Caveat: The fact that everything above is done in the category of schemes over $S$ (or $k$) is critical. For example, if you set $S = \text{Spec }\bar{k}$, then the map $\sigma:\text{Spec }\bar{k}\rightarrow\text{Spec }\bar{k}$ is still a morphism of schemes, but is not a morphism of schemes over $\bar{k}$, and hence does not induce a map
$$\sigma^* : \text{Hom}_{\bar{k}}(\text{Spec }\bar{k},G\times_k\bar{k})\rightarrow \text{Hom}_{\bar{k}}(\text{Spec }\bar{k},G\times_k\bar{k})$$
A: Here is the story for a general (group) scheme: let $k$ be a field (no need for perfectness) and let $k_{s}$ be a field extension (in practice, the separable closure of $k$). Let $X$ be a scheme defined over $\text{Spec }k$, and let $\alpha \in \text{Aut }(k_s/k)$. Then you have a commutative square (in the category of schemes) $$\require{AMScd}
\begin{CD}
X\times_{\text{Spec }k} \text{Spec }k_s @>{f_{\alpha}}>> X\times_{\text{Spec }k} \text{Spec }k_s\\
@VVV @VVV \\
\text{Spec }k_s @>{\text{Spec }\alpha}>> \text{Spec }k_s
\end{CD}$$
The isomorphism $f_{\alpha}$ is found by universal property. Now, since all horizontal maps are isomorphisms, this readily gives you an isomorphism $X(k_s)\to X(k_s)$. Finally, if $X$ is an algebraic group defined over $k$ (i.e. a group object in the category of $k$-schemes), since base change behaves naturally with product, you will indeed get that the isomorphism $X(k_s)\to X(k_s)$ respects the group law!

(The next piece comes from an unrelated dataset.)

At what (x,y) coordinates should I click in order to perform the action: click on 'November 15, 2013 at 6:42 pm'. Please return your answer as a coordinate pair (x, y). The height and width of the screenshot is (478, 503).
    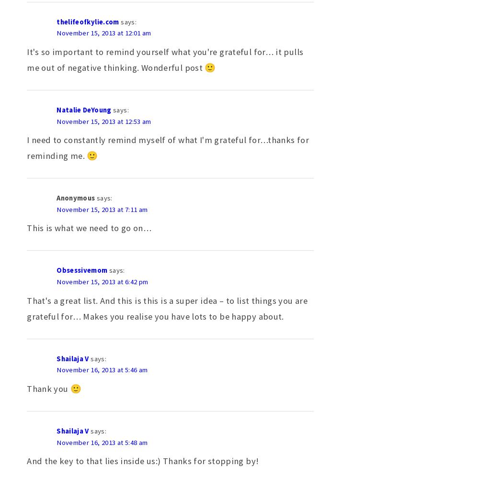
    Looking at the image, I should click on (102, 282).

To go back to your example, let me clear up some apparent confusion: in the beginning of the question, you use $G$ for what I denoted above $X\times_{\text{Spec }k} \text{Spec }k_s$ (which is standard notation in algebraic group theory). Sticking with this notation, $G$ is $\text{GL}_3$ as an algebraic group over $\mathbf{C}$ (not merely as a set, and not merely at the level of rational points). What it means to consider $U(2,1)$ as an algebraic group over $\mathbf{R}$ is that there exists a variety (and even an algebraic group) $X$ defined over $\mathbf{R}$ such that $X(\mathbf{R}) = \lbrace x\in M_3(\mathbf{C})\vert \text{det }(x)\neq 0 \text{ and } x=w^{t}\bar{x}^{-1}w \rbrace $. This guy $X$ is given to you by descent theory, but in this case, it is also straightforward to find explicitly the equations defining $X$. An important feature (which descent theory gives by construction) is that $X\times_{\text{Spec }\mathbf{R}} \text{Spec }\mathbf{C}$ is (isomorphic to ) $\text{GL}_3$ (as an algebraic group over $\mathbf{C}$).
It is also interesting to check that the isomorphism $X(k_s)\to X(k_s)$ that I described at the beginning is indeed the one you are describing on $\text{GL}_3(\mathbf{C})$. This might be a bit of work if you first give the equations of $X$ over $\mathbf{R}$, then give explicitly the isomorphism $X\times_{\text{Spec }\mathbf{R}} \text{Spec }\mathbf{C} \cong \text{GL}_3$ (and you might not get what you want depending on the identifications you made). But if instead you use descent theory (and in this case, this is just Galois descent), this is essentially a tautology.